+++ Supplied information +++

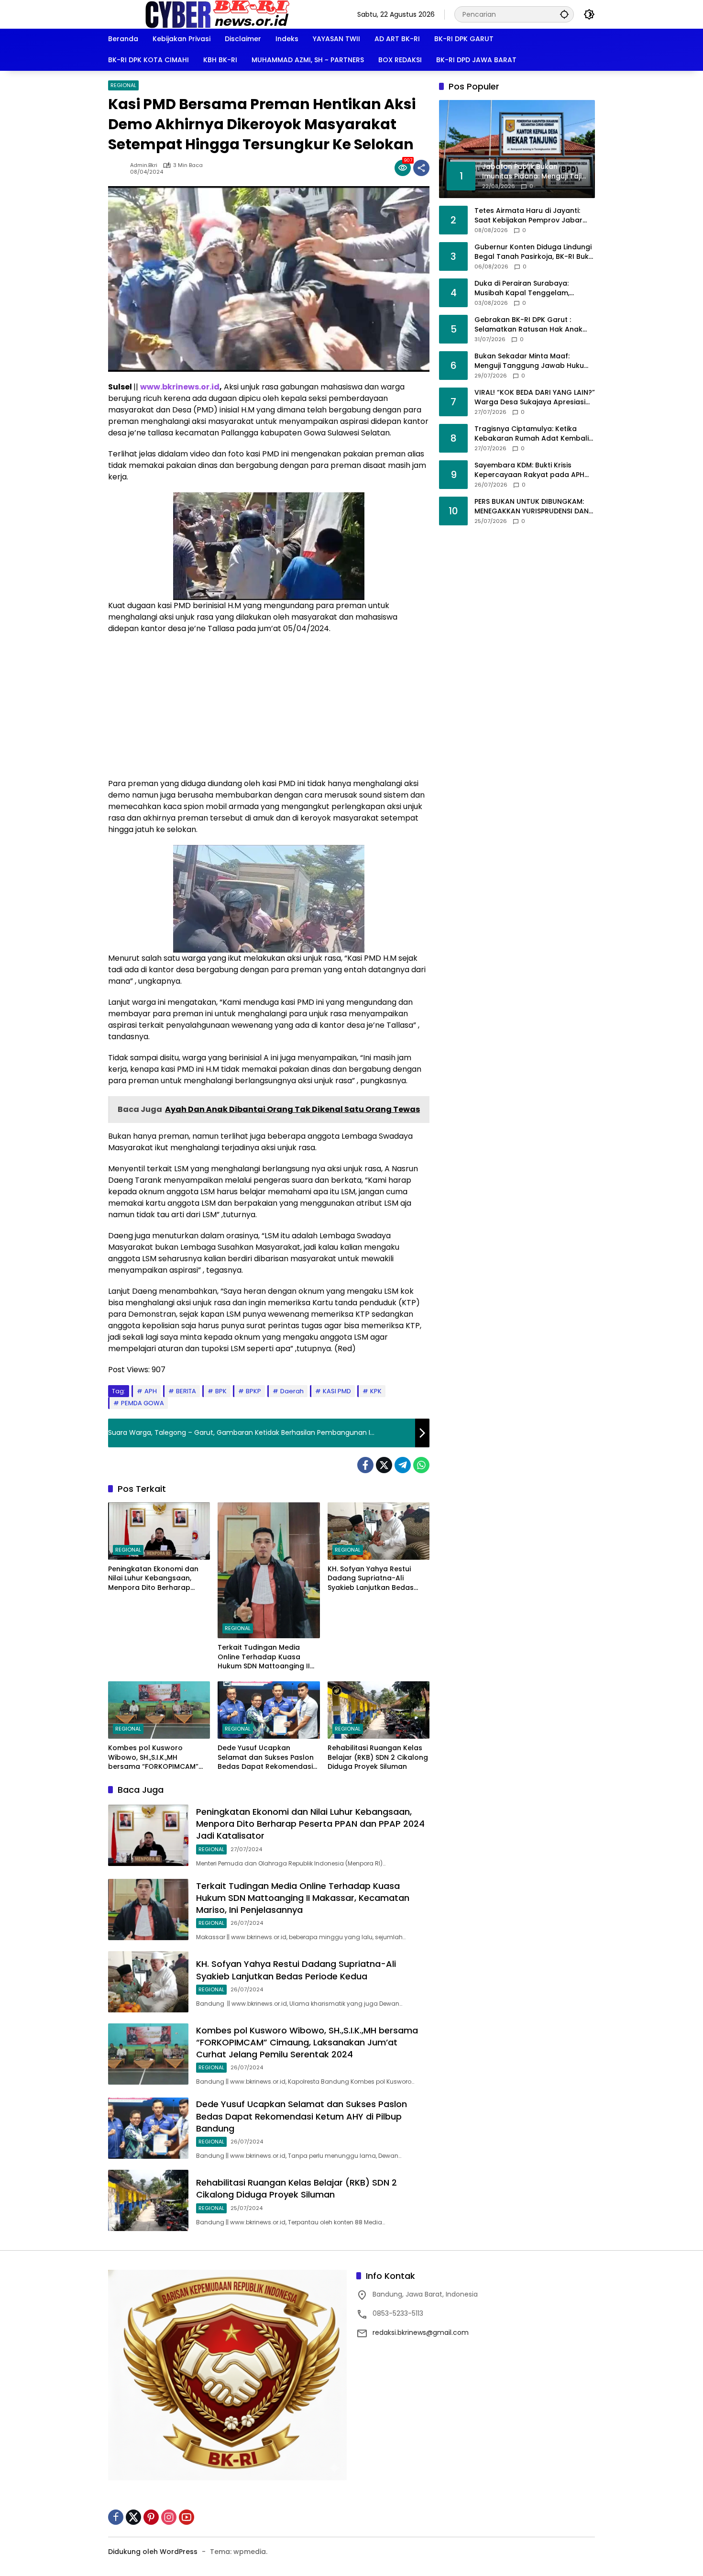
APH (150, 1391)
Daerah (292, 1391)
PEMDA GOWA (142, 1403)
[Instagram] (168, 2517)
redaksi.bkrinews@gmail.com (421, 2332)
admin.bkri (143, 165)
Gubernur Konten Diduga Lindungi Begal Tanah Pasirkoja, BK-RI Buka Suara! (533, 252)
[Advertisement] (268, 711)
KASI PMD (337, 1391)
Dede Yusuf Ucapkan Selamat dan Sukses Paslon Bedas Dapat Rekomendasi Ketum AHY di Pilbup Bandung (266, 1757)
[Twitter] (384, 1465)
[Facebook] (365, 1465)
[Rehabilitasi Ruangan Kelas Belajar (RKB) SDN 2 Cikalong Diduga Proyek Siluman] (378, 1710)
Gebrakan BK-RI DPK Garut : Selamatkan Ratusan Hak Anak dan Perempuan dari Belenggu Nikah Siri (528, 324)
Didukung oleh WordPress (153, 2551)
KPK (376, 1391)
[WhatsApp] (421, 1465)
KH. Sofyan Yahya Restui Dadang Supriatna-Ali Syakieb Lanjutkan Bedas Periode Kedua (371, 1579)
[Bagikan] (421, 168)
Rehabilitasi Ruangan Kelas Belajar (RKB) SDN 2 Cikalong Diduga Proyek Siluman (378, 1757)
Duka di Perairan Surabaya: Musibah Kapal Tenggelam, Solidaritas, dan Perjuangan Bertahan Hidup (522, 288)
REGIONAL (123, 85)
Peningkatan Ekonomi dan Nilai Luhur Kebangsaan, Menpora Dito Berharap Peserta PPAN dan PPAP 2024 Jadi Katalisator (158, 1579)
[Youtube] (186, 2517)
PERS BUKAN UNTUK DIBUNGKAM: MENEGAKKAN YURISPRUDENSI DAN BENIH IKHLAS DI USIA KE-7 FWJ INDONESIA (531, 506)
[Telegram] (403, 1465)
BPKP (253, 1391)
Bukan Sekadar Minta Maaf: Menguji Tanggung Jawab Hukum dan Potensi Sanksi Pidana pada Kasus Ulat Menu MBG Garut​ (532, 361)
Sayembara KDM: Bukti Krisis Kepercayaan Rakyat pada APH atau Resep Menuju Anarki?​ (529, 470)
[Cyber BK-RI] (217, 14)
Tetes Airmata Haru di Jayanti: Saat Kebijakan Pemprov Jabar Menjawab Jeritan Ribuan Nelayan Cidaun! (533, 215)
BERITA (186, 1391)
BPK (221, 1391)
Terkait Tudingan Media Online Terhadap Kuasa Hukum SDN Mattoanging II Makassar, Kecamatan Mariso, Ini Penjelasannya (264, 1657)
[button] (564, 14)
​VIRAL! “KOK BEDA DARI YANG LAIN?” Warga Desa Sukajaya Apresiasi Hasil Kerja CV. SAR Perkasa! (534, 397)
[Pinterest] (151, 2517)
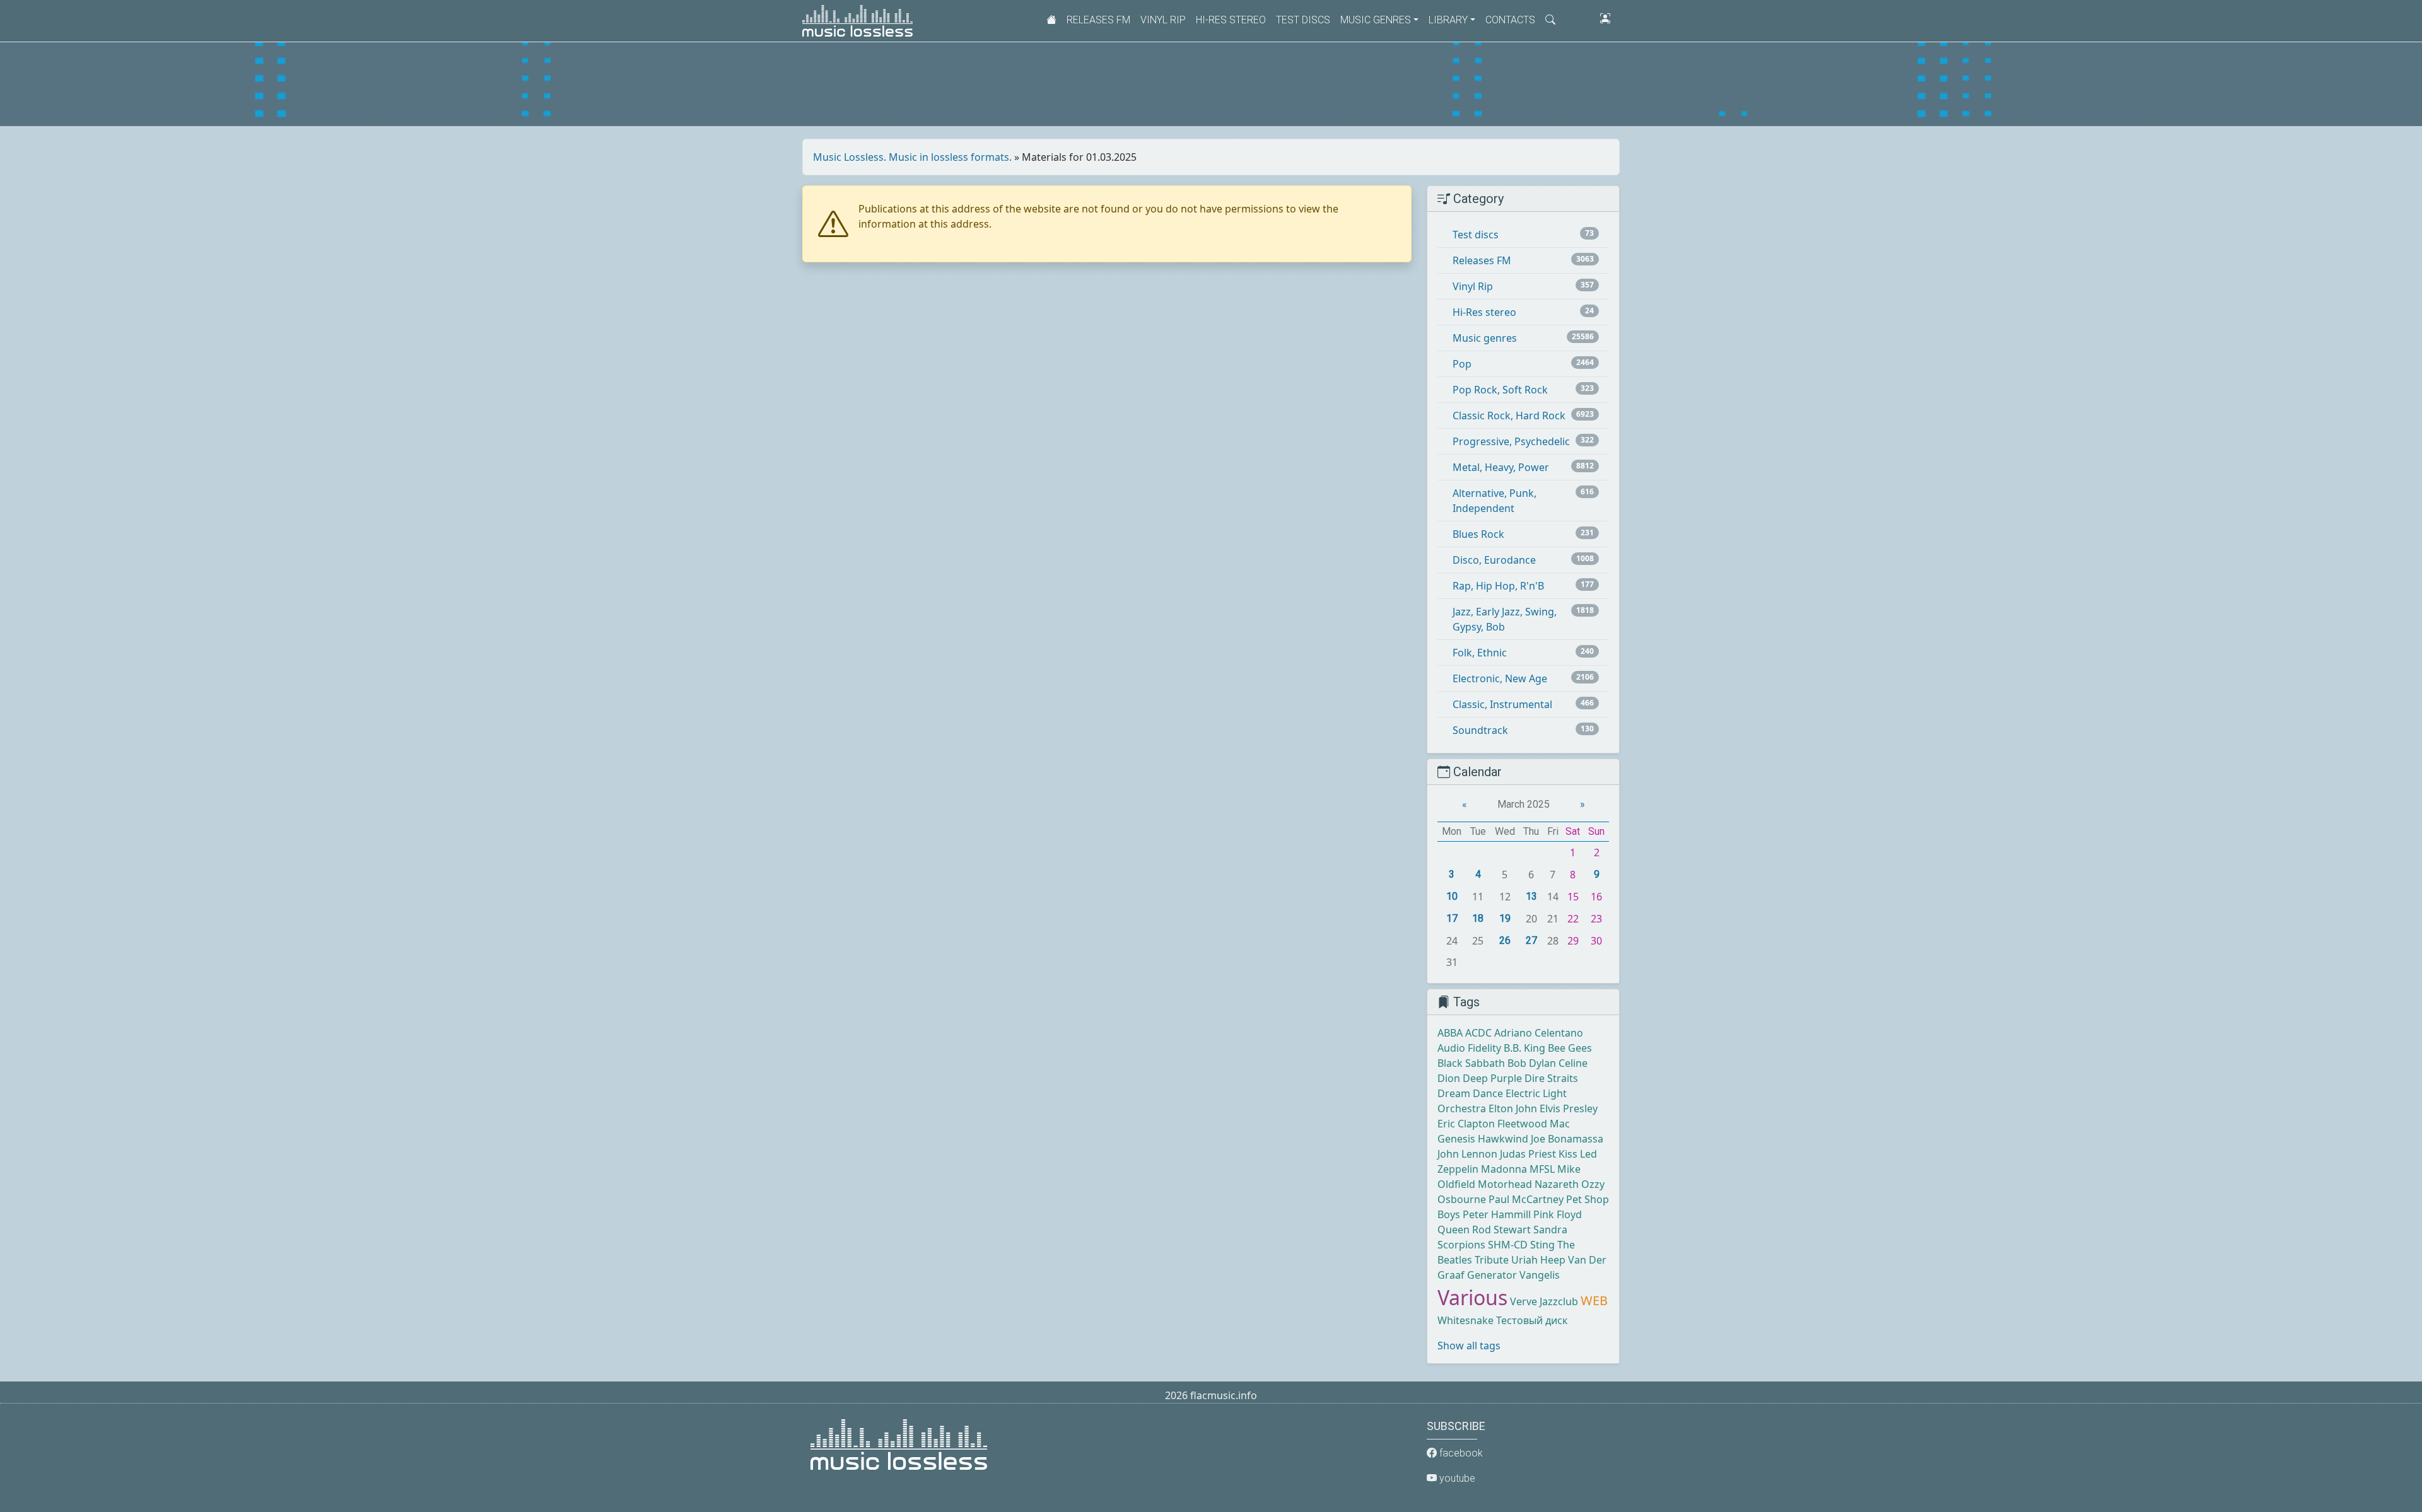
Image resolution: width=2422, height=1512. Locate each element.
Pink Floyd (1557, 1214)
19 (1505, 918)
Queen (1453, 1229)
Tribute (1492, 1260)
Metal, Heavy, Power (1501, 467)
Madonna (1504, 1169)
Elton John (1513, 1108)
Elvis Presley (1569, 1108)
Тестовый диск (1531, 1320)
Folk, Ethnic (1480, 653)
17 (1452, 918)
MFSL (1542, 1169)
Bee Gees (1570, 1048)
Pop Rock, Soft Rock (1500, 390)
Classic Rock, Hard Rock (1509, 415)
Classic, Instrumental (1502, 704)
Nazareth (1557, 1184)
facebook (1460, 1453)
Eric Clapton (1466, 1124)
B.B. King (1524, 1048)
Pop (1462, 364)
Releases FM (1098, 20)
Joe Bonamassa (1567, 1139)
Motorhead (1505, 1184)
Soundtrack (1480, 730)
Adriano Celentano (1538, 1033)
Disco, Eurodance (1494, 560)
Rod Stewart (1501, 1229)
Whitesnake (1465, 1320)
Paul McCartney (1526, 1199)
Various (1472, 1297)
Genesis (1456, 1139)
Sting (1542, 1245)
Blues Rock (1478, 534)
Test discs (1303, 20)
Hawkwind (1503, 1139)
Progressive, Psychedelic (1511, 441)
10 (1452, 896)
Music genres (1485, 338)
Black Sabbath (1471, 1063)
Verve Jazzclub (1544, 1301)
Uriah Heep (1538, 1260)
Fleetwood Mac (1533, 1124)
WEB (1594, 1300)
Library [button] (1448, 20)
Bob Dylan (1531, 1063)
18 (1477, 918)
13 (1531, 896)
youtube (1456, 1478)
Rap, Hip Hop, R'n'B (1498, 586)
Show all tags (1469, 1345)
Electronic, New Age (1500, 678)
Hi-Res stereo (1231, 20)
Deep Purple (1492, 1078)
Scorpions (1461, 1245)
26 (1505, 940)
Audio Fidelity (1469, 1048)
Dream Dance (1470, 1093)
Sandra (1550, 1229)
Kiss (1568, 1154)
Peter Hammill (1497, 1214)
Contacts (1510, 20)
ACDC (1478, 1033)
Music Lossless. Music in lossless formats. (912, 157)
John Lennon (1467, 1154)
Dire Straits (1551, 1078)
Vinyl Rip (1163, 20)
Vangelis (1539, 1275)
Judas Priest (1528, 1154)
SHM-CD (1508, 1245)
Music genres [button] (1375, 20)
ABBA (1450, 1033)
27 (1531, 940)
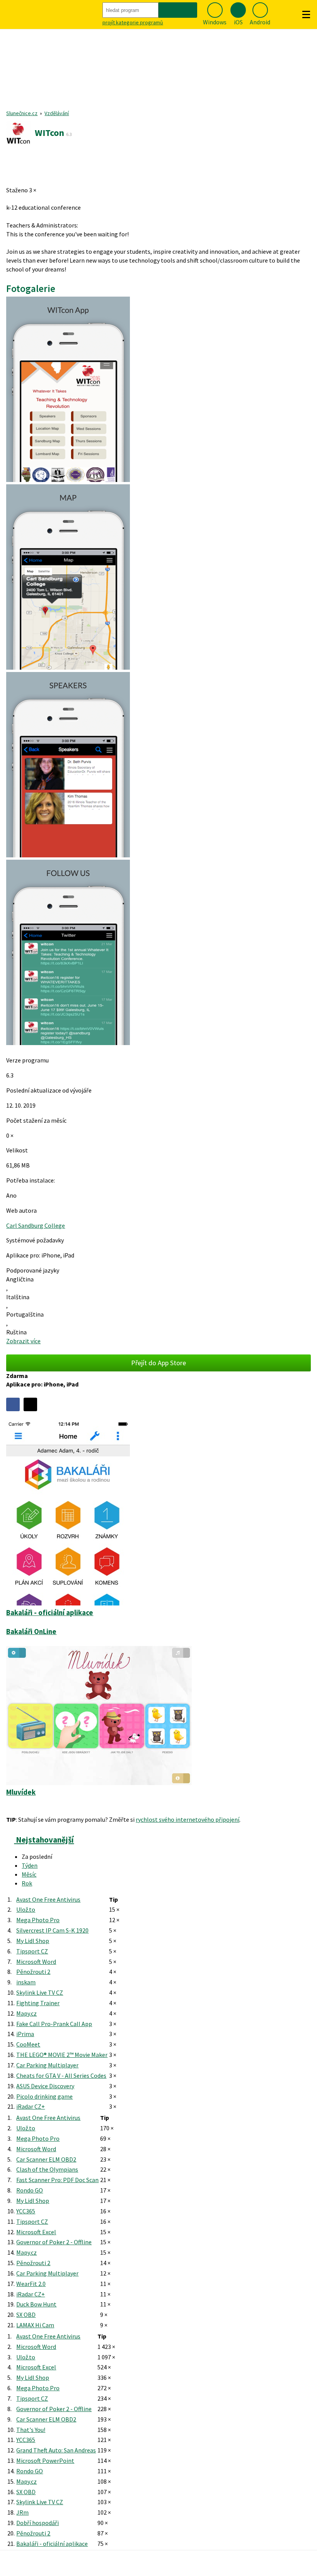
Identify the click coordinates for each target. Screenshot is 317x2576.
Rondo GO (29, 2190)
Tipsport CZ (32, 1951)
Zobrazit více (23, 1341)
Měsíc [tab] (29, 1874)
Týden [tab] (29, 1865)
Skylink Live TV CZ (39, 1992)
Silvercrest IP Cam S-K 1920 (52, 1930)
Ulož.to (25, 1909)
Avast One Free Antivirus (48, 1899)
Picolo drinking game (44, 2096)
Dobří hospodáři (37, 2523)
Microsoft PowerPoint (45, 2460)
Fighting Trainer (38, 2003)
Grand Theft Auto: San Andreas (56, 2450)
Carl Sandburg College (35, 1225)
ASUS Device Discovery (45, 2086)
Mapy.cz (26, 2013)
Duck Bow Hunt (36, 2304)
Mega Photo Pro (38, 1920)
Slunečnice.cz (21, 113)
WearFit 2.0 (31, 2284)
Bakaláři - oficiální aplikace (52, 2543)
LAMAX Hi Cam (35, 2325)
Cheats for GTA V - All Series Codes (61, 2075)
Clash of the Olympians (47, 2169)
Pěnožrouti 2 (33, 1971)
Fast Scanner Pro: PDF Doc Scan (57, 2180)
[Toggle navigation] (306, 15)
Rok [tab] (27, 1883)
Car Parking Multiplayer (47, 2065)
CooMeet (28, 2044)
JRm (22, 2512)
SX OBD (26, 2314)
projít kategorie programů (132, 22)
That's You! (30, 2429)
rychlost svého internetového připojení (187, 1819)
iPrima (25, 2034)
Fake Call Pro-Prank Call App (54, 2024)
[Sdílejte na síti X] (30, 1404)
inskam (26, 1982)
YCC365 (25, 2211)
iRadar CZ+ (30, 2106)
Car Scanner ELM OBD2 (46, 2159)
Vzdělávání (56, 113)
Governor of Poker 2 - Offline (54, 2242)
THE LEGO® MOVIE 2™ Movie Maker (61, 2054)
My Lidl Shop (32, 1941)
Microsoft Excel (36, 2232)
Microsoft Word (36, 1961)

+++

> Exercise aim:
Copy the lines above exactly, starting at the one with "ACDC (1478, 1033)" and ending at the one with "Ulož.to (25, 1909)", both included. Leave out any pictures and add nothing else.

> Result for this exercise:
ACDC (1478, 1033)
Music Lossless. Music in lossless formats. (912, 157)
John Lennon (1467, 1154)
Dire Straits (1551, 1078)
Vinyl Rip (1163, 20)
Vangelis (1539, 1275)
Judas Priest (1528, 1154)
SHM-CD (1508, 1245)
Music genres [button] (1375, 20)
ABBA (1450, 1033)
27 (1531, 940)
Identify the click coordinates for each target. Screenshot is 317x2576.
Rondo GO (29, 2190)
Tipsport CZ (32, 1951)
Zobrazit více (23, 1341)
Měsíc [tab] (29, 1874)
Týden [tab] (29, 1865)
Skylink Live TV CZ (39, 1992)
Silvercrest IP Cam S-K 1920 (52, 1930)
Ulož.to (25, 1909)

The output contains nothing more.